Polynomial order 16+
All methods give different results. 
As the question is quite long already, you'll find the code here
 A: Thanks for your responses, after investigating the shape of the cost function and the behaviour of the gradient descent algorithm here are my findings (which won't surprise any one but some self-learners might find this useful) 
1) The cost function exhibits a very "flat" bottom
Plotting the convergence of the cost function for various polynomial orders and step sizes shows that the gradient descent algorithm converges very rapidly at first, and then slows down significantly. Here is a plot for $X = [x, x^2]$ but the behaviour is the same for higher orders

My intuition is that a gradient descent algorithm which automatically increases the step size when the cost function is flat would perform much better. 
2) Since the cost function looks like a flat valley, the starting point matters a lot
In fact, initializing at $[0,0]$ was not a particularly good idea because the value is very close to the bottom of the valley already.

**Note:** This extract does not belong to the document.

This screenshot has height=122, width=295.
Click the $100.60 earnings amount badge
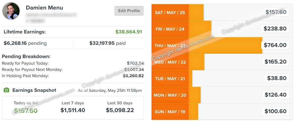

Hence the gradient descent struggles to reach to global minimum. 

Initializing at random values and comparing results would improve this 
3) Scipy.optimize algorithms are doing just fine
The 'BFGS' algorithm is in fact very good at finding the global minimum. The issue was that the default tolerance value was too large and the algorithm terminated before reaching the global minimum. Setting the option: 'gtol': 1e-10 leads to convergence in a few hundred iterations (based on 1st order derivative only) 
4) Numerical instability
Indeed as @Jonny Lomond hinted, very small $x$ values led to extreme numbers for high order polynomials, so I have truncated values close to zero. This improved the behaviour of the algorithms for polynomials order 15 and more
Code here
A: 
Is this because the cost function is non convex ? Not smooth ? Due to numerical instability or collinearity ? 

This appears to be simple linear regression with a sum-of-squares loss function. If you are able to obtain a closed form solution (i.e. $X^TX$ is invertible) then that loss function is both convex and continuously differentiable (smooth). (1, 2)

Why is gradient descent, and to a certain extent the scipy.optimize algorithm, so bad a optimizing polynomial regression ? 

Gradient descent is known to be both slow (compared to second-derivative methods) and sensitive to step size. I also want to second what @Sycorax and @Jonny Lomond put in the comments - this particular problem is a difficult one for GD because of the massive magnitude difference across your dimensions, and your closed form solution may also be unstable.  This link has has some really fantastic material on optimization challenges and momentum-based solutions including a polynomial regression example.
A few approaches you might consider:


*

*As @Jonny Lomond suggested, standardize each polynomial separately, or tune your step size.

*Plot your loss function over iterations to determine if there are any obvious problems with your optimization. If your gradient is "overshooting", you could try using an adaptive step size (reducing it as a function of the number of iterations).

*Use backtracking to dynamically determine a better step size at each iteration.

*Use a momentum-based gradient method like Nesterov accelerated gradient descent. These approaches are almost as fast (in terms of convergence) as second order methods in practice.